> EXERCISE PROMPT
Each entry that follows should be written again verbatim.

Dataset entries:
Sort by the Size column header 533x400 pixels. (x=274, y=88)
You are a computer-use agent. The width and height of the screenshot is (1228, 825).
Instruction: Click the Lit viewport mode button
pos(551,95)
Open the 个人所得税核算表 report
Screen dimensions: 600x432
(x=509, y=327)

> RESULT OF THIS TASK
Sort by the Size column header 533x400 pixels. (x=274, y=88)
You are a computer-use agent. The width and height of the screenshot is (1228, 825).
Instruction: Click the Lit viewport mode button
pos(551,95)
Open the 个人所得税核算表 report
Screen dimensions: 600x432
(x=509, y=327)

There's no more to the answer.